One of the best tools PR strategists have at their disposal is broadcast monitoring, which is highly effective in answering these questions.
Here are three ways to use broadcast monitoring research to sharpen your strategy.
1. Stay on Top of Coverage Spikes
From the outset, strategists need to have a firm grasp on past news coverage. Understanding when and why your brand has been in the news will help you identify and evaluate emerging issues.
If your brand is consistently in the news, your news coverage likely follows a standard pattern. But when that pattern is disrupted – for example, your coverage suddenly doubles overnight – you’ll need to investigate what’s behind the changes. Broadcast monitoring enables you to drill down into the coverage, discover what is driving it and determine whether you need to take action.
One brand that is routinely covered by broadcast news outlets is Netflix. Every entertainment show across the country regularly discusses the streaming service’s original programming. Segments may cover news about a season being renewed or updates on a leading actor. And while spikes and dips are normal for the brand, the brand’s coverage rose significantly on one day in late March. Digging into the specific broadcast coverage for that day, there’s evidence the spike largely was driven by news reports that the company had been throttling its content to AT&T and Verizon mobile subscribers. Of the 2,251 mentions of Netflix, more than 700 were about this topic.
2. Are the Right Media Covering Your Story?
Total audience data for each program is a must-have input for evaluating media targets. With broadcast monitoring, you can assess not only the audience size for each program, but the estimated value of airtime in front of each audience.

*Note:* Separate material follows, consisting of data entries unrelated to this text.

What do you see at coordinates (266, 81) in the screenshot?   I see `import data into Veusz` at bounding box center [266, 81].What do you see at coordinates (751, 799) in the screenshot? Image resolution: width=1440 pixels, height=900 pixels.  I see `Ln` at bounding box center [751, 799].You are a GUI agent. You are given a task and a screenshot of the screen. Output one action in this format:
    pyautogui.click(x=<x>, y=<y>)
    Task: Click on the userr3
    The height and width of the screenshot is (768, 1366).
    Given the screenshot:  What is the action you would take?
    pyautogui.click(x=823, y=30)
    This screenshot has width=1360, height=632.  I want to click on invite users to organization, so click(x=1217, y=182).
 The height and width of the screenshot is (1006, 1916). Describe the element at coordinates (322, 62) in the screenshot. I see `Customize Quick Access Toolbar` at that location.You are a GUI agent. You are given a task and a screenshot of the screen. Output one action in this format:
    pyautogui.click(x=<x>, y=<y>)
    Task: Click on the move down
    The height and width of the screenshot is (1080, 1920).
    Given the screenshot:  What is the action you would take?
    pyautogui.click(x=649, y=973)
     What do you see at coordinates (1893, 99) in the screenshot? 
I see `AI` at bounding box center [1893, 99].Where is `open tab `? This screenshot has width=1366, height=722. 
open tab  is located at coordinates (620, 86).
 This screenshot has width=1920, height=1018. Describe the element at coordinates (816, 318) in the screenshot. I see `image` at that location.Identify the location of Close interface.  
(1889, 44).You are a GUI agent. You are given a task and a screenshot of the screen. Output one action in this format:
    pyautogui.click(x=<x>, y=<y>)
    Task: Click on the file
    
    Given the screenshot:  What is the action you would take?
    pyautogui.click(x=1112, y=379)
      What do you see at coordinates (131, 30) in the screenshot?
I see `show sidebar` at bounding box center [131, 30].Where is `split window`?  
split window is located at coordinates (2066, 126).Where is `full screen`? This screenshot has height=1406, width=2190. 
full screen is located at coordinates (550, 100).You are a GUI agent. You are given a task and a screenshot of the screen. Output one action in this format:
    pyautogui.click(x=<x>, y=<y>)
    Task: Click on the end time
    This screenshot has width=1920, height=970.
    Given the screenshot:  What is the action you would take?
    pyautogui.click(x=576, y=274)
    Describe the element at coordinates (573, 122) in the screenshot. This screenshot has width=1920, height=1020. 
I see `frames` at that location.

On its own, the value advertising equivalency is limited, but as a way to put coverage in context, however, it can yield some very powerful insights by providing a point of comparison. Using this analysis, you can assess the value of your ongoing coverage and ensure the right outlets are covering your story.
When singer Jessica Lowndes and comedian Jon Lovitz fooled the internet into believing they were engaged, coverage of the successful viral stunt spiked across hundreds of broadcast programs.
But a quick look at the data underscores how coverage differs among outlets. Discussion of the stunt on TMZ Live reached 2.3 million viewers and was worth $83,000 in airtime. By contrast, a segment on local news reached just 160,000 viewers for an advertising equivalent of just $9,100.
3. Learn From Your Competitor’s Coverage
When the competition makes a move, the resulting media coverage will factor greatly into your strategy. Brands can play to media biases and use news segments and media interviews that discuss their competition as a springboard to their own coverage.
For example, Tesla Motor’s media coverage spiked after it began taking reservations for the Model 3. But this is a wealth of data for its top competitor, General Motors, which has a competing electric vehicle, the Chevy Bolt EV.
By conducting its own post-mortem on Tesla’s coverage, GM can identify media opportunities for its own launch. Its PR team can target journalists who drew comparisons between the two vehicles or craft messages that more sharply differentiate the Chevy Bolt EV.
Broadcast monitoring is an especially valuable resource for gathering important intelligence about media outlets, journalists, and the competition. PR professionals who use it to build strategy will glean insights that lead to stronger results.